By John Dodge

By John Dodge

CHICAGO (CBS) — The phone rang at the office on Wednesday.

“Dad, where are the snow pants?”

The children were home from school, and of course they were going outside to make ice cream out of the snow and use the playground slide as a sledding hill.

A mother came home from work that afternoon and witnessed the neighborhood boys engaged in a competitive game of football, perhaps re-enacting the legendary Ice Bowl of the 1960s between Green Bay and Dallas.

The temperature was in the single digits and just about every school in Chicago was closed, all for the safety of the children.

The actual temperature was 5 degrees, but there was the wind chill to contend with as well.

Most schools are closed again on Thursday, and it was actually below zero.
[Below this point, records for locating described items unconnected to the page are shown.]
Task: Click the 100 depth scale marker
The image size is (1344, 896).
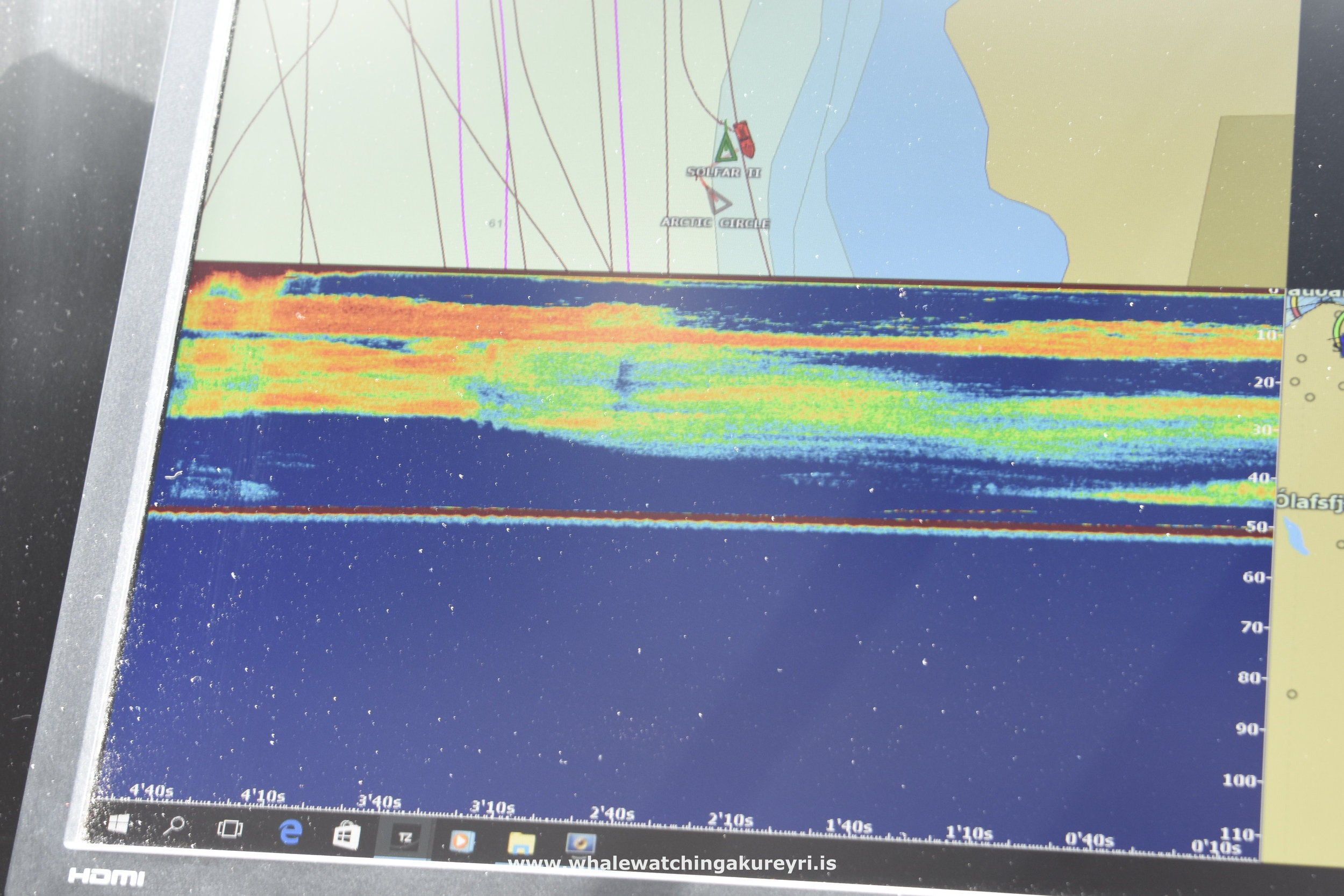Action: click(x=1239, y=780)
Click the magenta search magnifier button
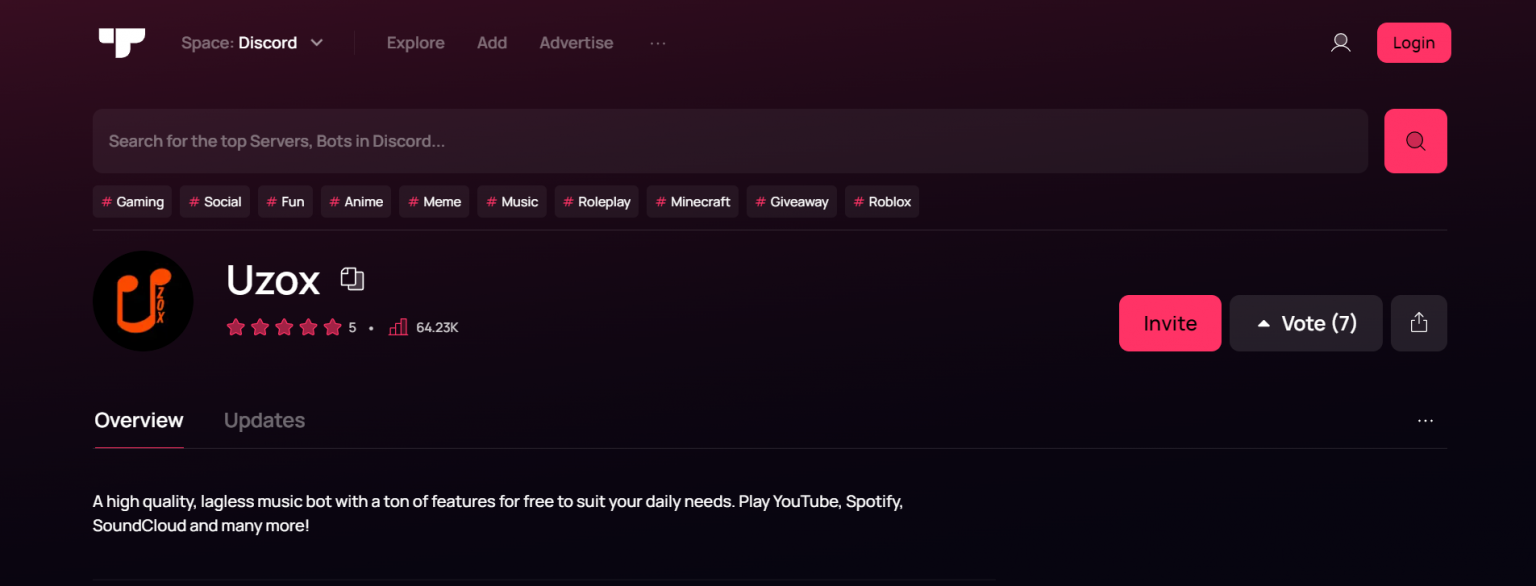The height and width of the screenshot is (586, 1536). pyautogui.click(x=1415, y=141)
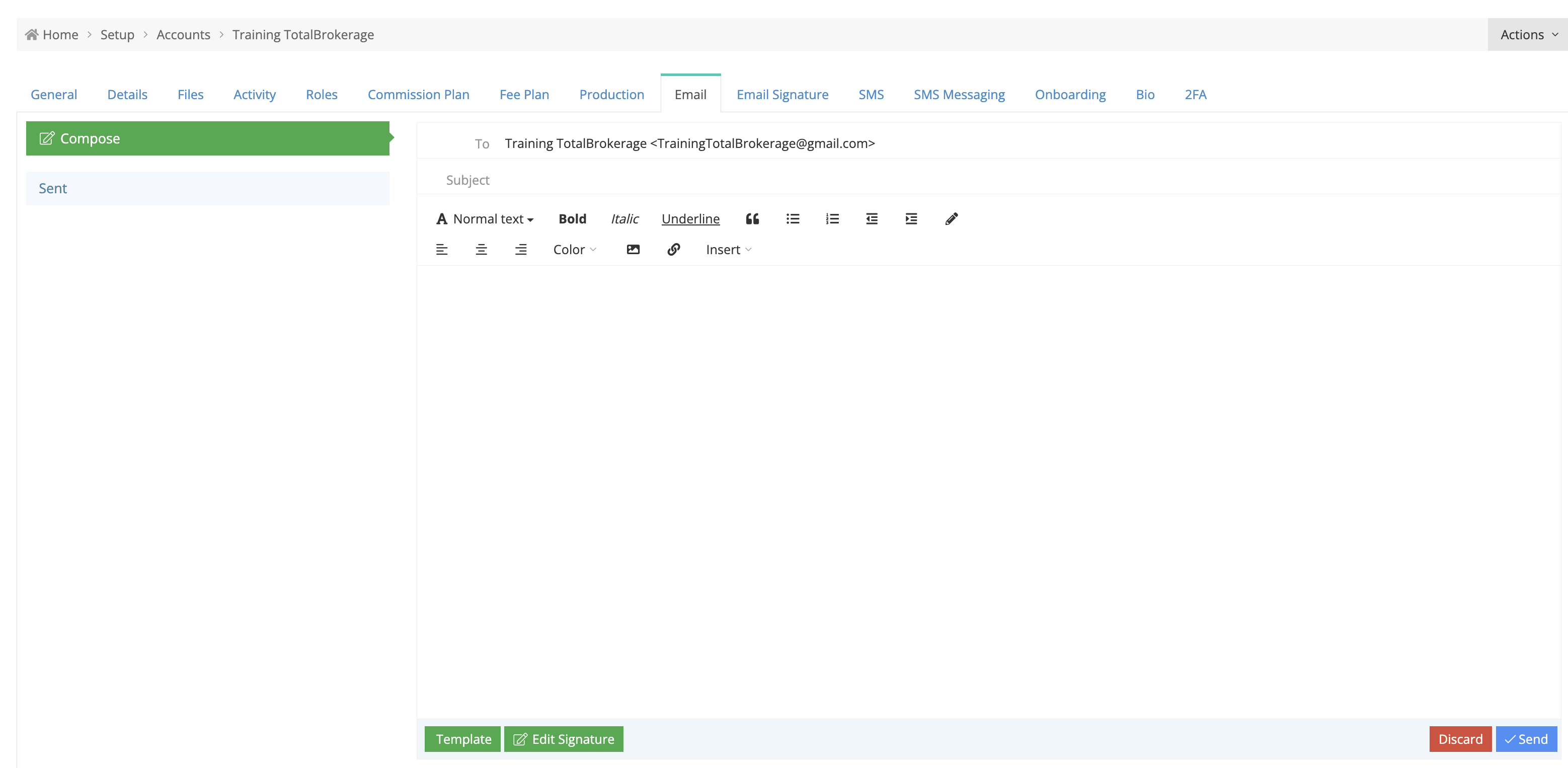This screenshot has width=1568, height=768.
Task: Toggle Bold formatting
Action: pyautogui.click(x=572, y=218)
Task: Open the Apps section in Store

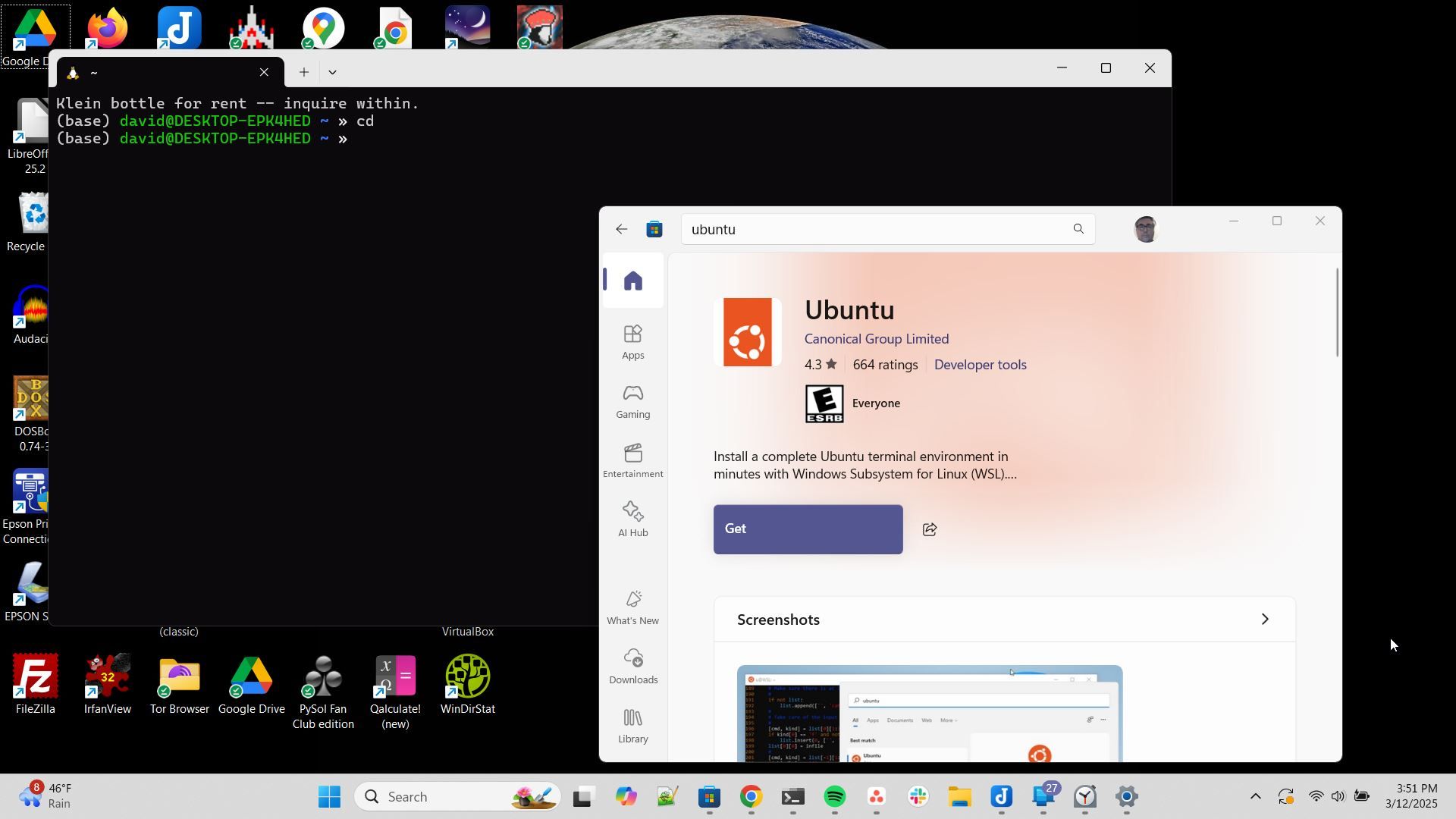Action: coord(633,340)
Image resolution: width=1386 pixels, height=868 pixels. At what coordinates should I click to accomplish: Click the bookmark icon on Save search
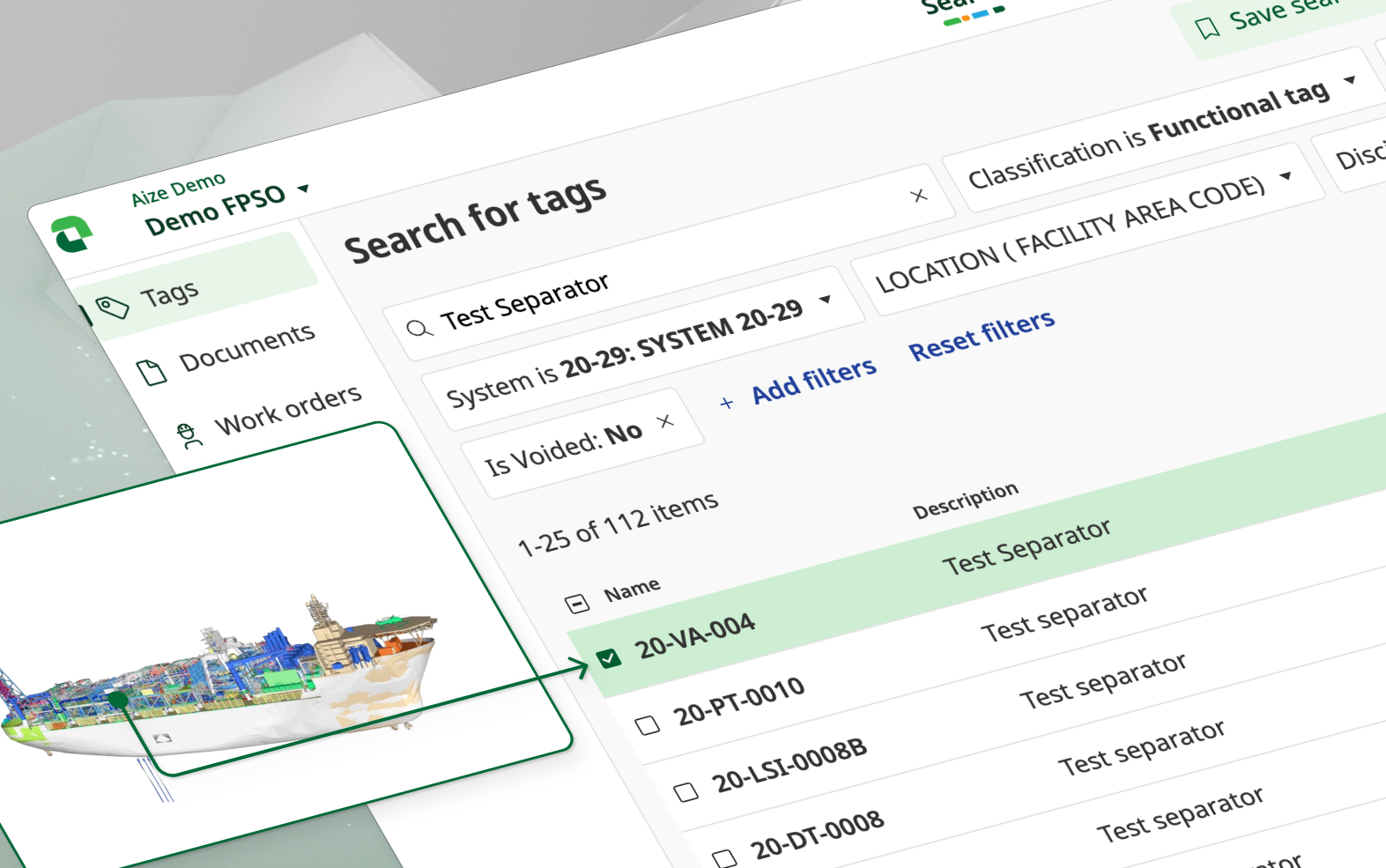(1207, 28)
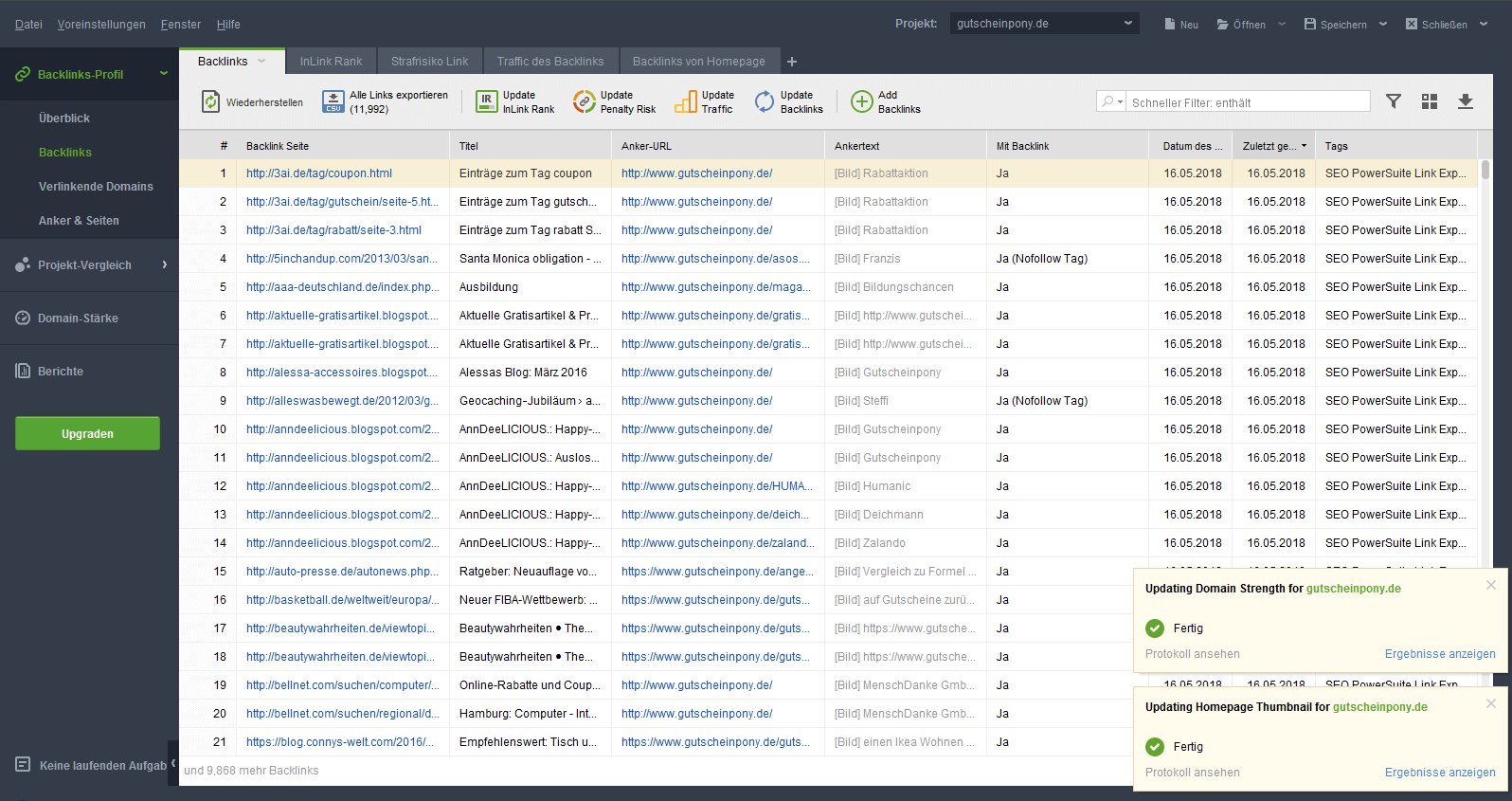1512x801 pixels.
Task: Start Update Penalty Risk check
Action: click(x=585, y=101)
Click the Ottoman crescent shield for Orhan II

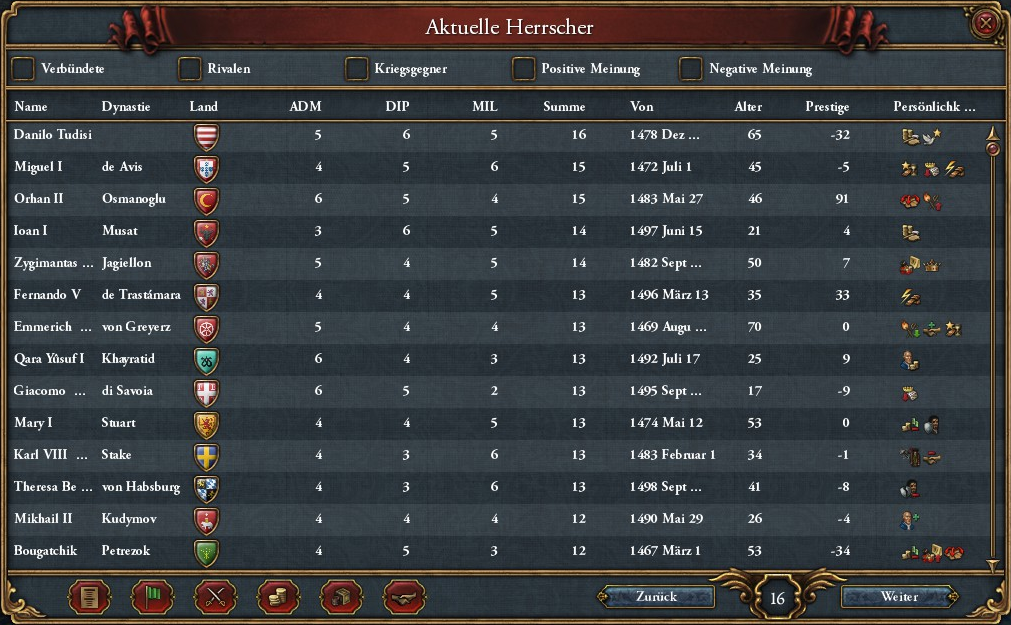pos(205,200)
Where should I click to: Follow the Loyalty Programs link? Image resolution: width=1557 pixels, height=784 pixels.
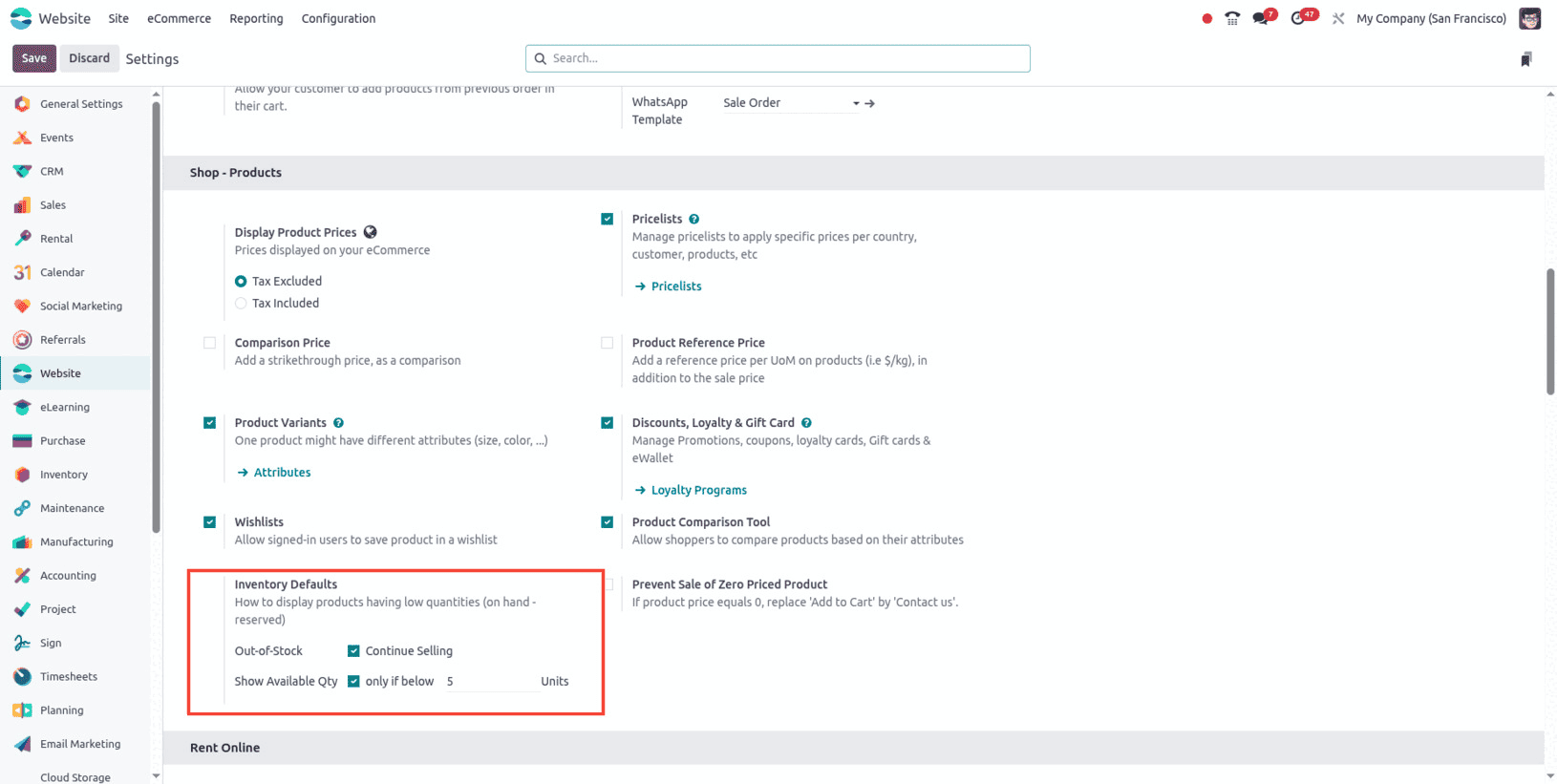[698, 491]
Officially, it was minus 8 at O’Hare, but colder elsewhere.

Yet, the roads were clear, with just a few inches of snow on the ground. It appears that the new normal is to shut down the system out of “an abundance of caution.”

The fact is that kids need to be in school learning, even when it’s cold outside.

Rather than school districts reacting in a knee jerk fashion, shouldn’t administrators figure out a better way to get kids to school in the cold? Build shelters for buses? Adjust bus routes so that kids don’t have to walk too far? Urge parents to drive their kids to school before work and arrange to keep them after school for a few hours, if needed? Ask parents to arrange after school play dates for families who can’t get home in mid-afternoon?

It’s been really cold in January for years in Chicago. This should have been figured out by now.

Monitoring the school closing lists over the past few days yielded a familiar pattern. Schools played a waiting game, and just as soon as one or two larger districts announced they would close, the others quickly followed.

Supt. Ray Lechner, in refreshing honesty, said he made a mistake by closing schools in Wilmette and acknowledged the Pied Piper effect.

“I really wish we had kept school open today [Wednesday], he said in an e-mail to families. “Hindsight is always 20-20! The domino effect of “district after district” deciding to close really had an impact. This is truly a “no-win” for all of us.”

Schools there are open on Thursday.

Even the Chicago Public Schools, which went decades without ever closing, are joining the trend. Chicago schools have been officially closed the past two days, but kids who could make it, were allowed inside.

Are districts fearful of litigation in the event a child gets frostbite or hypothermia?

Legal history would suggest otherwise, a prominent personal injury lawyer says.

“There is little precedent for holding schools liable for harms occurring off campus such as might occur while waiting for a school bus in below zero temps,” said Kenneth J. Allen of the Ken Allen Law Group.

The fact that school administrations might be concerned about liability is a good thing, he said.

“Negligence law simply requires reasonable conduct toward others, and it certainly seems unreasonable for schools to expose students to extreme cold weather.

“That schools choose to close in extreme weather rather than risk legal liability for harm to students exposed to cold is a good thing. It means negligence law is fulfilling its purpose.”

According to the National Weather Service, Chicago typically sees about a dozen days each winter in which the temperature drops below zero at some point, which includes overnight when, obviously, kids aren’t in class.

Since the service started keeping records in the 1870s, there have been only eight years in which the area has not had a winter day below zero. In each of those years, the lowest temperature was as cold or a bit colder than Wednesday.

Then, consider January 1977 when there were 17 days that month with below-zero temperatures.

So, by the new standard, and based on historical data, children will be missing at least one or two days and as many as three weeks of school (or more) in a given year.

The forecast for Friday is similar to Wednesday, along with some snow–about 1 to 3 inches. Are we looking at a third-straight day of school closings?

Of course, the students will make up any required days at the end of the school year. Illinois schools build into their schedules five possible emergency closing days. That means they schedule 185 class days when only 180 are required. There also are opportunities for them to appeal to the Illinois Board of Education not to have to make up the extra days.

However, the cancellations are tremendously disruptive, for the teachers and students in class, as well as students involved in extracurricular activities in terms of missed practices, rehearsals and meetings.

If one thinks this is just a plea to help frazzled moms and dads, it’s not.

Yes, it is a huge hassle to find child care or come up with ways to entertain the children at home.

That is far from the most difficult tasks parents will face in their lives.